Zalewski Daniel, Chmiel Paulina, Kołodziej Przemysław, Feldo Marcin, Stępniewski Andrzej, Ziaja-Sołtys Marta, Łuszczak Joanna, Stanek Agata, Kocki Janusz, Bogucka-Kocka Anna
Chair and Department of Biology and Genetics, Medical University of Lublin, 4a Chodźki St., 20-093 Lublin, Poland.
Randox Laboratories Ltd., Poznańska St., 00-680 Warszawa, Poland.
Int J Mol Sci. 2025 Sep 9;26(18):8786. doi: 10.3390/ijms26188786.

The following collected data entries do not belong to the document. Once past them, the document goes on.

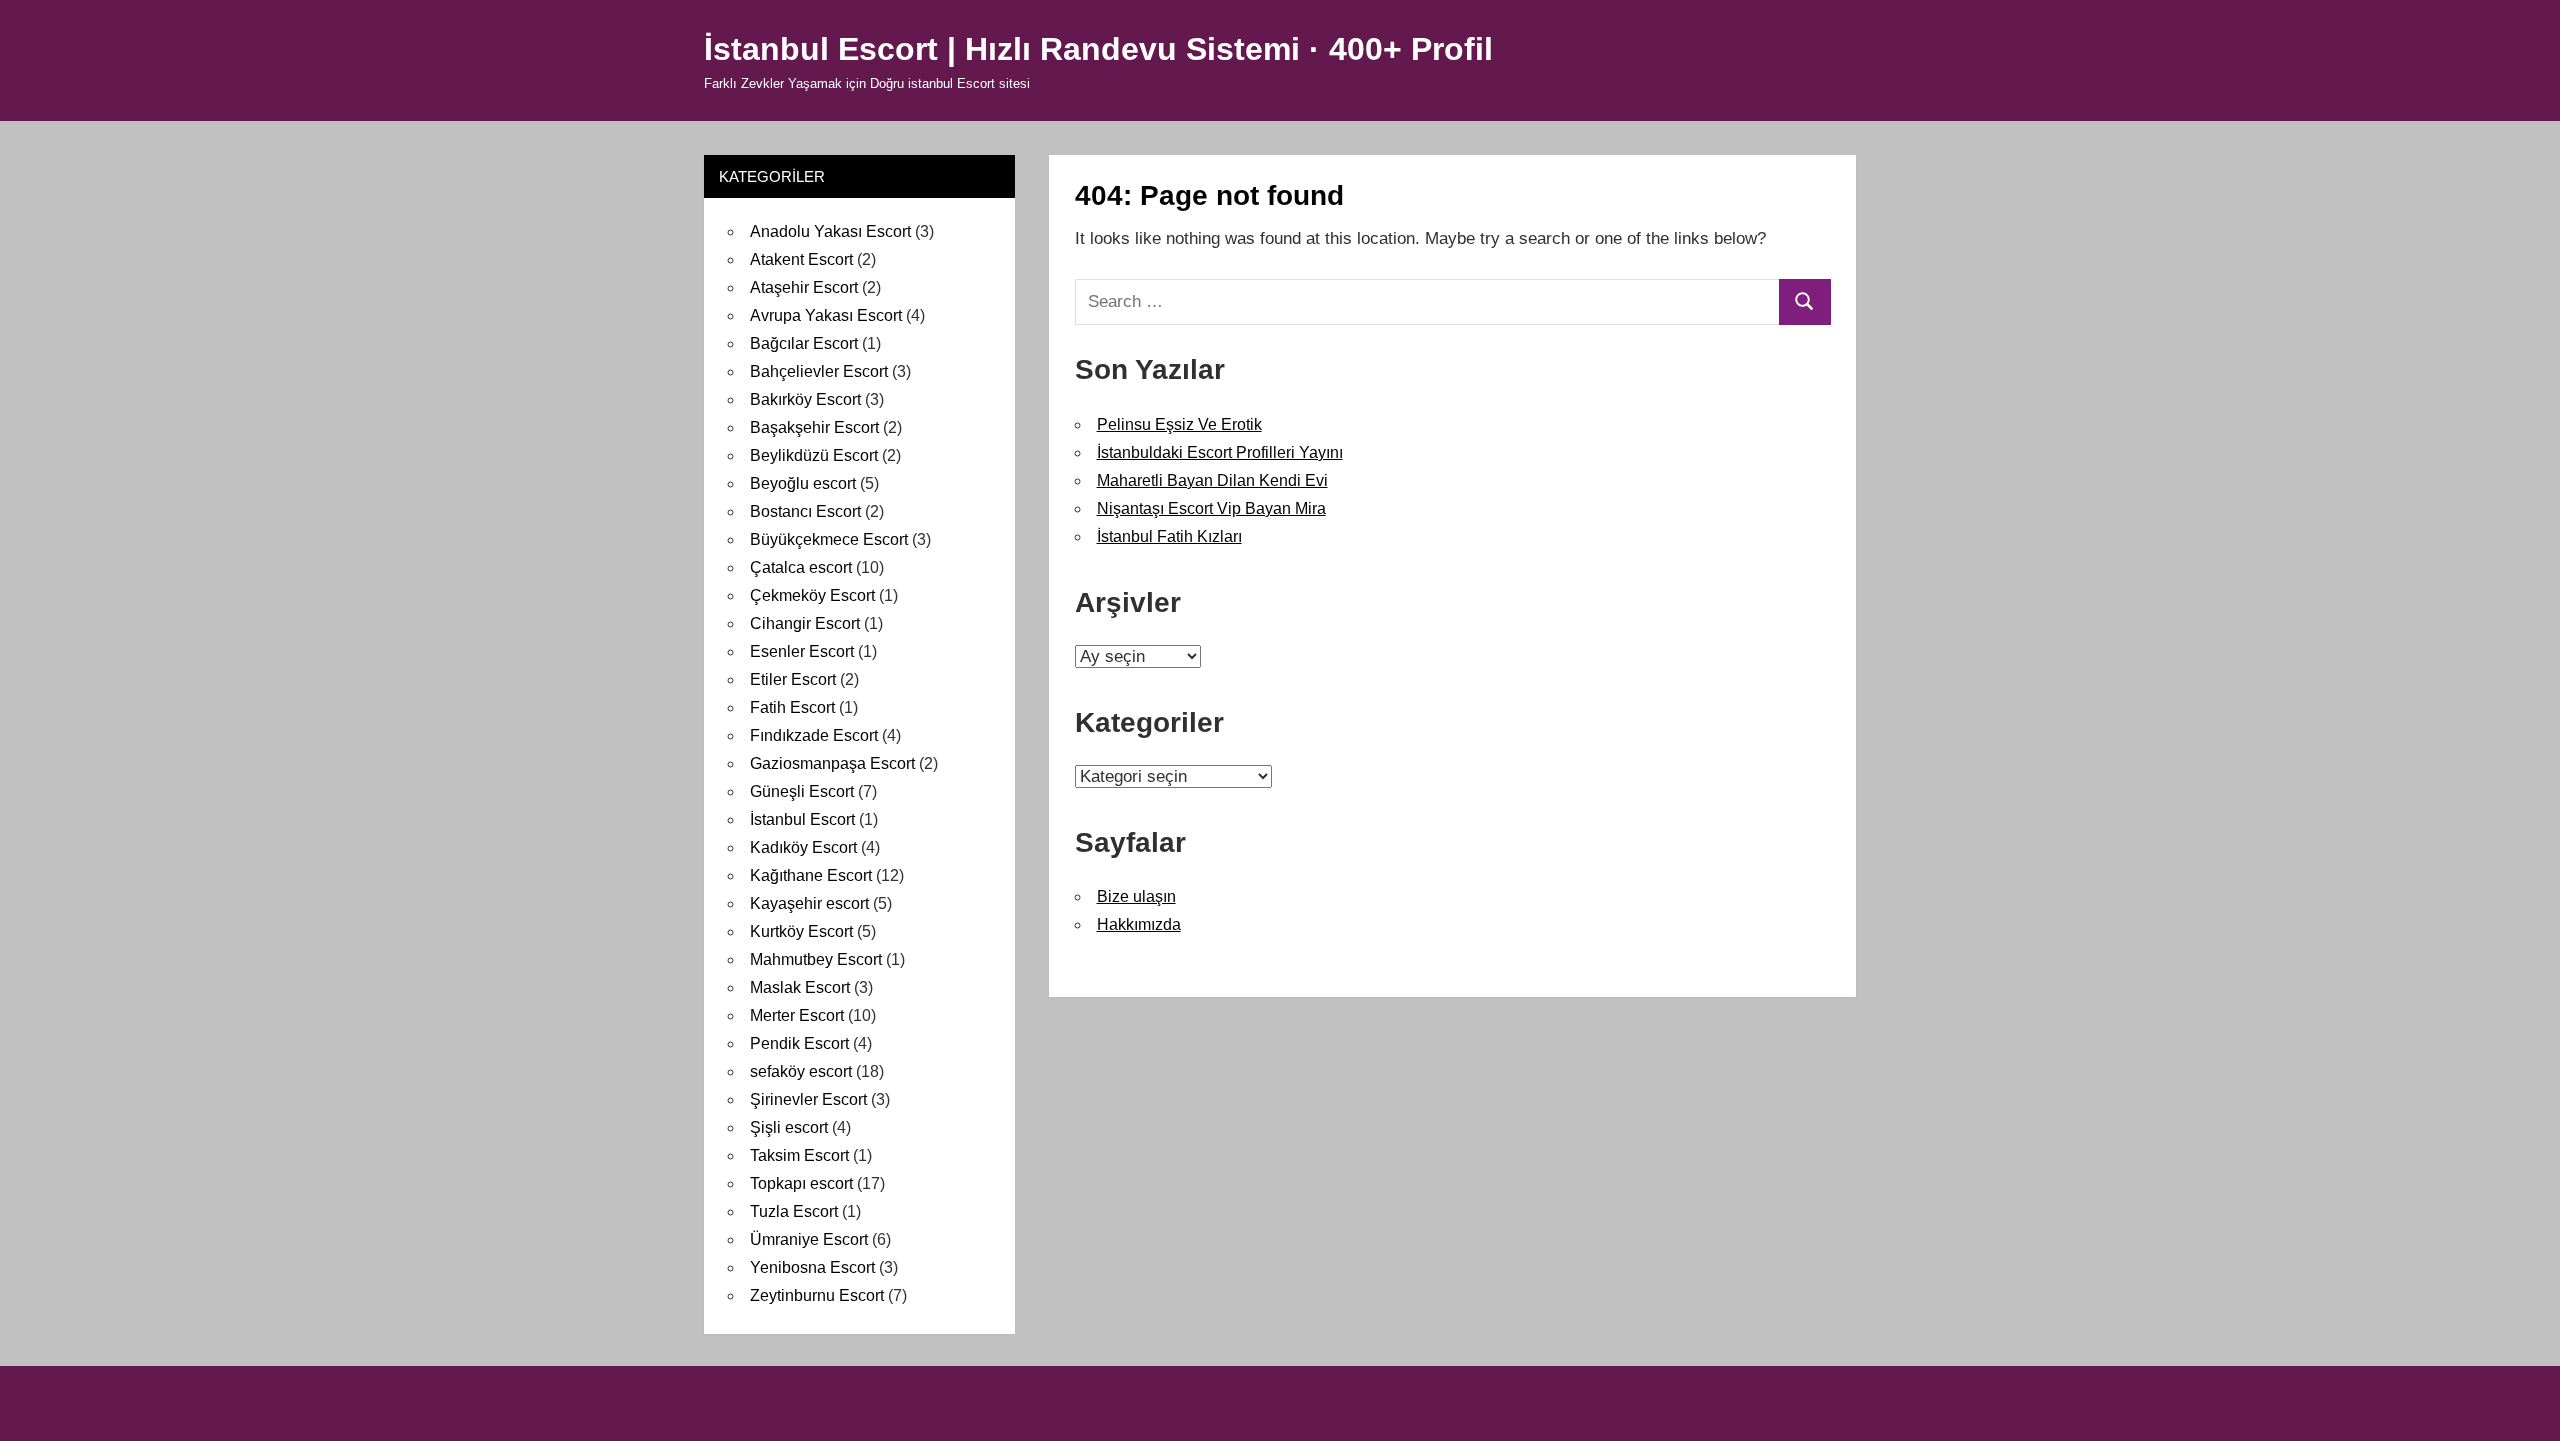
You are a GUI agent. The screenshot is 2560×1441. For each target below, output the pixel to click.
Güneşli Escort (802, 791)
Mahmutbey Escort (816, 959)
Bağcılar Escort (804, 343)
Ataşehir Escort (804, 287)
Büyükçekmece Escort (829, 539)
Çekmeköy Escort (812, 595)
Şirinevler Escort (808, 1099)
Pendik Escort (799, 1043)
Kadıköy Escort (803, 847)
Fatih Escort (792, 707)
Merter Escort (797, 1015)
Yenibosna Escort (812, 1267)
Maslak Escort (800, 987)
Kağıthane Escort (811, 875)
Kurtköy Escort (801, 931)
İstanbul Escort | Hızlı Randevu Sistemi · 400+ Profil (1098, 49)
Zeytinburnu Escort (817, 1295)
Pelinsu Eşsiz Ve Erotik (1179, 424)
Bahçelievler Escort (819, 371)
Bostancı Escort (805, 511)
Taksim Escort (799, 1155)
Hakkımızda (1139, 924)
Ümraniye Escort (809, 1239)
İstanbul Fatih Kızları (1169, 536)
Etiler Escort (793, 679)
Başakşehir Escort (814, 427)
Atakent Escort (801, 259)
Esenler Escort (802, 651)
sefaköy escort (801, 1071)
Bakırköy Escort (805, 399)
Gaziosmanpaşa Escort (832, 763)
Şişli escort (789, 1127)
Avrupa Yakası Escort (826, 315)
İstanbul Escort (802, 819)
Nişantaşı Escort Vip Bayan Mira (1211, 508)
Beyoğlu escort (803, 483)
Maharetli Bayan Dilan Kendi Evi (1212, 480)
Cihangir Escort (805, 623)
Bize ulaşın (1136, 896)
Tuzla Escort (794, 1211)
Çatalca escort (801, 567)
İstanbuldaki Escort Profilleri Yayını (1220, 452)
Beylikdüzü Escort (814, 455)
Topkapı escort (801, 1183)
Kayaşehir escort (809, 903)
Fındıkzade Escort (814, 735)
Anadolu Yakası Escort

Lower extremity artery disease (LEAD), abdominal aortic aneurysm (AAA), and varicose veins (VV) are frequently underdiagnosed and undertreated peripheral vascular diseases that pose considerable public health challenges. More research is required to elucidate the pathophysiological mechanisms underlying these conditions and to identify novel diagnostic and therapeutic biomarkers. Therefore, in our study, we aimed to identify shared and distinct pathways associated with angiogenesis and inflammation in LEAD, AAA, and VV. The expression of 18 genes in peripheral blood mononuclear cells and the plasma levels of six proteins were compared between groups of 40 patients with LEAD, 40 patients with AAA, and 40 patients with VV. Independent RNA-seq and microRNA-seq data were integrated to predict differentially expressed transcription factors and microRNAs associated with the most significant genes. Gene Ontology functional analysis was performed to determine the potential biological effects of the observed dysregulations. The elevated expression of and , along with increased plasma levels of VEGF-C and reduced plasma levels of VEGF-A, were distinguishing features of patients with LEAD compared to those with AAA and VV. Decreased plasma levels of TGF-alpha and TGF-beta 1 were found to be indicative of varicose veins compared to individuals with arterial diseases (LEAD and AAA). Transcription factors and microRNAs potentially regulating the obtained signatures were identified and integrated into a hypothetical regulatory network. The observed dysregulations were found to be functionally associated with the response to hypoxia, the positive regulation of angiogenesis, chemotaxis, vascular permeability, and cell adhesion. The presented study identified dysregulations of key angiogenesis- and inflammation-related factors in peripheral blood mononuclear cells and plasma between LEAD, AAA, and VV patients, providing new insights into the shared and distinct molecular mechanisms underlying these diseases.
下肢动脉疾病(LEAD)、腹主动脉瘤(AAA)和静脉曲张(VV)是常见的诊断不足和治疗不足的外周血管疾病,对公共卫生构成了重大挑战。需要更多的研究来阐明这些疾病的病理生理机制,并识别新的诊断和治疗生物标志物。因此,在我们的研究中,我们旨在确定与LEAD、AAA和VV中血管生成和炎症相关的共同和独特途径。比较了40例LEAD患者、40例AAA患者和40例VV患者外周血单个核细胞中18个基因的表达以及6种蛋白质的血浆水平。整合独立的RNA测序和微小RNA测序数据,以预测与最显著基因相关的差异表达转录因子和微小RNA。进行基因本体功能分析,以确定观察到的失调的潜在生物学效应。与AAA和VV患者相比,LEAD患者中 和 的表达升高,以及VEGF-C血浆水平升高和VEGF-A血浆水平降低是其显著特征。与患有动脉疾病(LEAD和AAA)的个体相比,发现TGF-α和TGF-β1的血浆水平降低表明患有静脉曲张。确定了可能调节所获得特征的转录因子和微小RNA,并将其整合到一个假设的调控网络中。观察到的失调在功能上与对缺氧的反应、血管生成的正调控、趋化性、血管通透性和细胞粘附相关。本研究确定了LEAD、AAA和VV患者外周血单个核细胞和血浆中关键血管生成和炎症相关因子的失调,为这些疾病潜在的共同和独特分子机制提供了新的见解。